### [EXERCISE PROMPT]
From the listing below, retype exactly the line holding "This screenshot has width=800, height=603.", the line holding "You are a computer-use agent. The", and the lines between them; skip everything else.

++++++++++

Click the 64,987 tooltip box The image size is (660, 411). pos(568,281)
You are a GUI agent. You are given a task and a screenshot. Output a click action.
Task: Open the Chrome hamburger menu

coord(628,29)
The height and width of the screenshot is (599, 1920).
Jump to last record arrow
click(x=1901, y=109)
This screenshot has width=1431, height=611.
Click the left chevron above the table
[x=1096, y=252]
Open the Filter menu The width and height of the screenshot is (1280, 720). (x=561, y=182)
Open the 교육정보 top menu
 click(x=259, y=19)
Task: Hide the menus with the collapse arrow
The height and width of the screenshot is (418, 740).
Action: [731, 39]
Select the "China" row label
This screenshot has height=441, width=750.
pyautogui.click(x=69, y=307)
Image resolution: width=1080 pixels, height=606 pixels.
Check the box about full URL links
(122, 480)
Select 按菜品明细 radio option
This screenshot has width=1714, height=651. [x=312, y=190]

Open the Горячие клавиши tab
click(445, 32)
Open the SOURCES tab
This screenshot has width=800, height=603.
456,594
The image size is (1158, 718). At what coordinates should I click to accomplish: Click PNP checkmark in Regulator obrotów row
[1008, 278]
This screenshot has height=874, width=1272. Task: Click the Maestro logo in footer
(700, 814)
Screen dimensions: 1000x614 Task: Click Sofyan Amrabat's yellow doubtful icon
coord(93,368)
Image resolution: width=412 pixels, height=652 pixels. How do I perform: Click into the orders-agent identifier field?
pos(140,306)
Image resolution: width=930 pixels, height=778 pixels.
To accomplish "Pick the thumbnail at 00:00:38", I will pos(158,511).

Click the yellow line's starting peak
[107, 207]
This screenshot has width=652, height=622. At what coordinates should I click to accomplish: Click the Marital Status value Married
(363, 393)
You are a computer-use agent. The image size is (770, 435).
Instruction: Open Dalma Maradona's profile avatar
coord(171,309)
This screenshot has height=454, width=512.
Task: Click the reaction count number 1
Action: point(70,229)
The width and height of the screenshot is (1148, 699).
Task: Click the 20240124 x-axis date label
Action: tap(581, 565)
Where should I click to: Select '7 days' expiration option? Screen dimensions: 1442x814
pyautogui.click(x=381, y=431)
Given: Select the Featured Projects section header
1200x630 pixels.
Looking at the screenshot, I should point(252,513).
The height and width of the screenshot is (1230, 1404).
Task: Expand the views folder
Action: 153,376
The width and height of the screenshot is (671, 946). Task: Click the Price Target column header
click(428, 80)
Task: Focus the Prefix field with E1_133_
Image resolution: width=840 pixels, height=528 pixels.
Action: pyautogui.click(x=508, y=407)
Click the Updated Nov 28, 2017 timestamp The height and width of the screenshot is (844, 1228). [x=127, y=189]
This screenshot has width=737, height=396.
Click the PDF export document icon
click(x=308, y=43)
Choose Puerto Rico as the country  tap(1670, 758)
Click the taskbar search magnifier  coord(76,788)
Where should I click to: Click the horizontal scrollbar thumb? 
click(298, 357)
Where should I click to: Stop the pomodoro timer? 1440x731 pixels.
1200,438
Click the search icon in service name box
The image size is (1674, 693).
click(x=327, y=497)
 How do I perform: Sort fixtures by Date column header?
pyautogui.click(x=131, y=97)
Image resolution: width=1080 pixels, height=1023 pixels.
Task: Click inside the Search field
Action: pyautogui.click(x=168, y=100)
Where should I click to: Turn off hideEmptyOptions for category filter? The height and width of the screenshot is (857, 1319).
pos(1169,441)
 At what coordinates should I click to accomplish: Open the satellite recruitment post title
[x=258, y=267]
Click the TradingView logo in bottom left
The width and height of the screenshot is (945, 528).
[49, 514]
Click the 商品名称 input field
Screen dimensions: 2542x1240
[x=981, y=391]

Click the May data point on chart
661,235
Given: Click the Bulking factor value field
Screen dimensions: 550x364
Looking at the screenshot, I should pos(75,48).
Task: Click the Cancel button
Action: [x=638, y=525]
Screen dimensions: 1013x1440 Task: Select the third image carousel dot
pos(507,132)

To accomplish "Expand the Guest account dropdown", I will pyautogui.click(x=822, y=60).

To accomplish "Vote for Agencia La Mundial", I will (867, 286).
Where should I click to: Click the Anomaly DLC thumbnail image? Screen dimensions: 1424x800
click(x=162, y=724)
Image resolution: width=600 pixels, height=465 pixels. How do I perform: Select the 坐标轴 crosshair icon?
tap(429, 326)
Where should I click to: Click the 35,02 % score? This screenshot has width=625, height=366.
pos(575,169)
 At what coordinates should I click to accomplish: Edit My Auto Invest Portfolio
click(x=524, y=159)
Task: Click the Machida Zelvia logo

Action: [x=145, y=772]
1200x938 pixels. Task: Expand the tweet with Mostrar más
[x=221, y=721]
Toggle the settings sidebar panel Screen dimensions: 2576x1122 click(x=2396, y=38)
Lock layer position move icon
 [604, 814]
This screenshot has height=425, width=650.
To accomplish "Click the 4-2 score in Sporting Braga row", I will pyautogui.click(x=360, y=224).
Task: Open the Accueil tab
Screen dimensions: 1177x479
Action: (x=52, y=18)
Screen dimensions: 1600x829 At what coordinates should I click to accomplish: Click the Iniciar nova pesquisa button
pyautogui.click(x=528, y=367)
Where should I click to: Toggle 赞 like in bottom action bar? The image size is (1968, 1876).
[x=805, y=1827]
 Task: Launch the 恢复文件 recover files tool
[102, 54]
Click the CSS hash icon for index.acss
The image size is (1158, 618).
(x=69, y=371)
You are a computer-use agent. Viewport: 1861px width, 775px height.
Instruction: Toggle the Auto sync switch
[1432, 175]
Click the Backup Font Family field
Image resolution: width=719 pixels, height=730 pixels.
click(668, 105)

++++++++++

### [EXPECTED ANSWER]
This screenshot has width=800, height=603.
456,594
The image size is (1158, 718). At what coordinates should I click to accomplish: Click PNP checkmark in Regulator obrotów row
[1008, 278]
This screenshot has height=874, width=1272. Task: Click the Maestro logo in footer
(700, 814)
Screen dimensions: 1000x614 Task: Click Sofyan Amrabat's yellow doubtful icon
coord(93,368)
Image resolution: width=412 pixels, height=652 pixels. How do I perform: Click into the orders-agent identifier field?
pos(140,306)
Image resolution: width=930 pixels, height=778 pixels.
To accomplish "Pick the thumbnail at 00:00:38", I will pos(158,511).

Click the yellow line's starting peak
[107, 207]
This screenshot has width=652, height=622. At what coordinates should I click to accomplish: Click the Marital Status value Married
(363, 393)
You are a computer-use agent. The image size is (770, 435).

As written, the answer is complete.